━━━ Records to use ━━━

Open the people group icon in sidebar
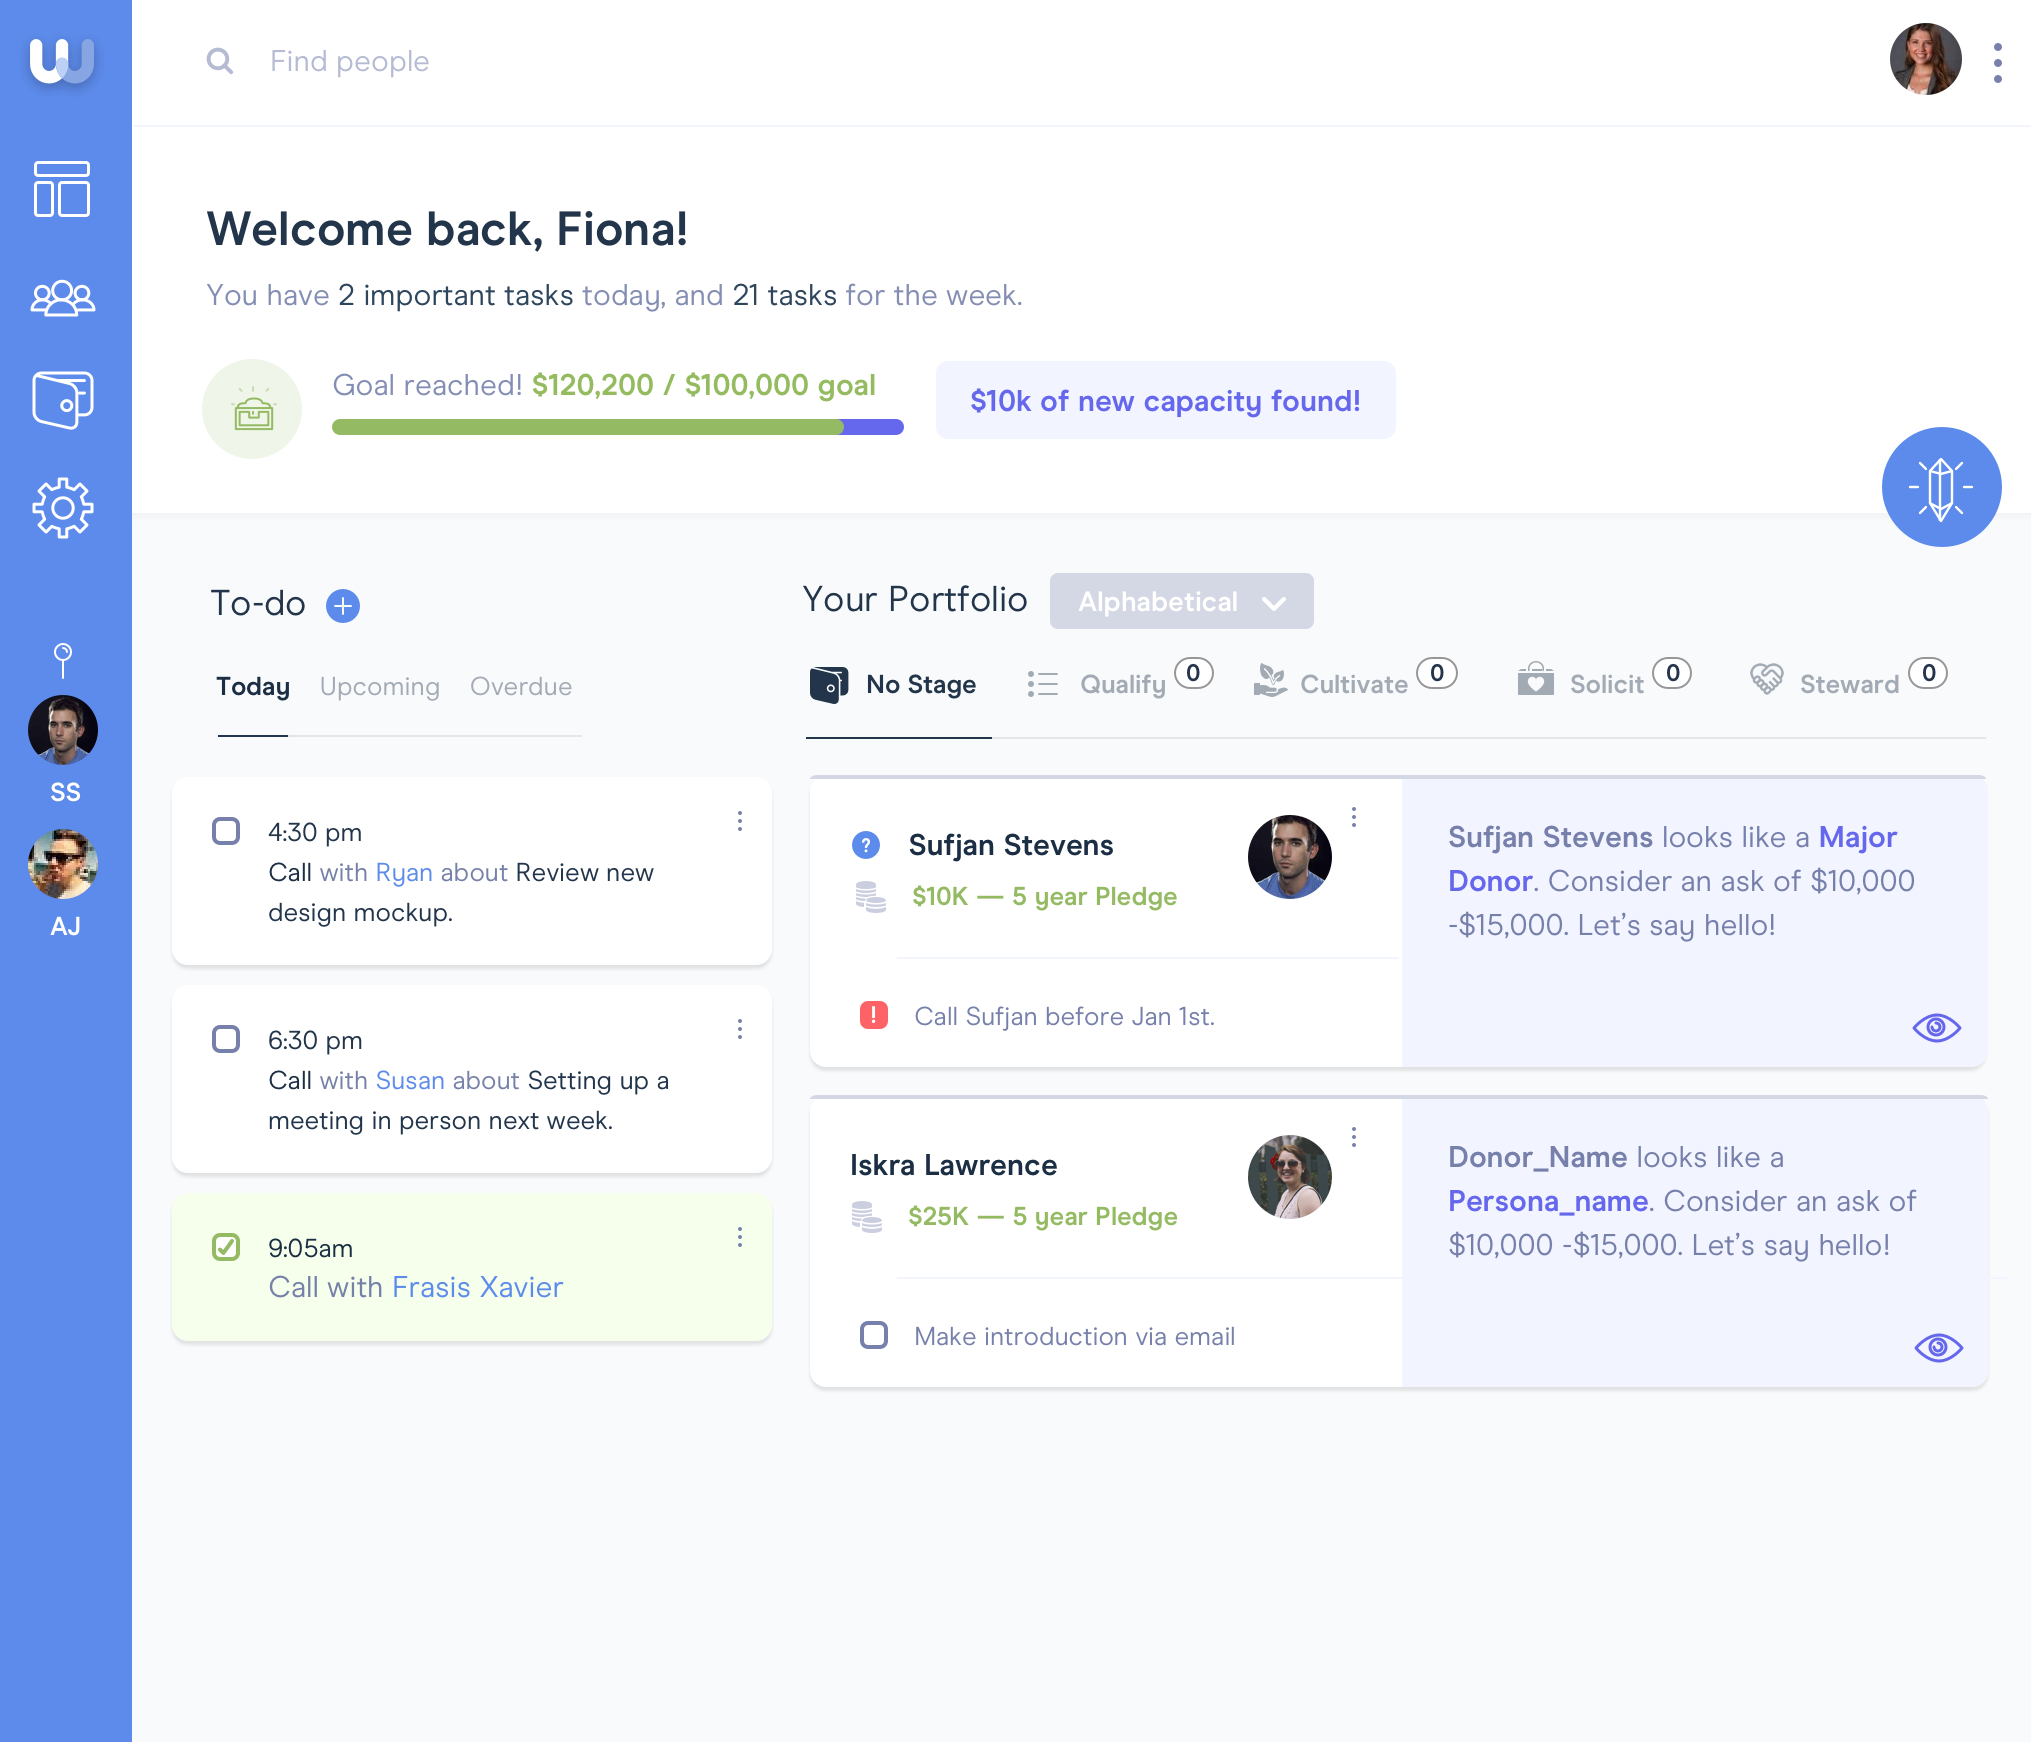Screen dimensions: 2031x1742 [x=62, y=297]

━━━
━━━ Records to use ━━━

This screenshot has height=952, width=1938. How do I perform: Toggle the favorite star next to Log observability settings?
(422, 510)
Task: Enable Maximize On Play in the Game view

━━━

• **Directions**:
Using the records above, write out exactly the lines between the one holding "This screenshot has" and the one holding "Task: Enable Maximize", inclusive; leave everything else out.

• **Expected answer**:
This screenshot has height=952, width=1938. How do I perform: Toggle the favorite star next to Log observability settings?
(422, 510)
Task: Enable Maximize On Play in the Game view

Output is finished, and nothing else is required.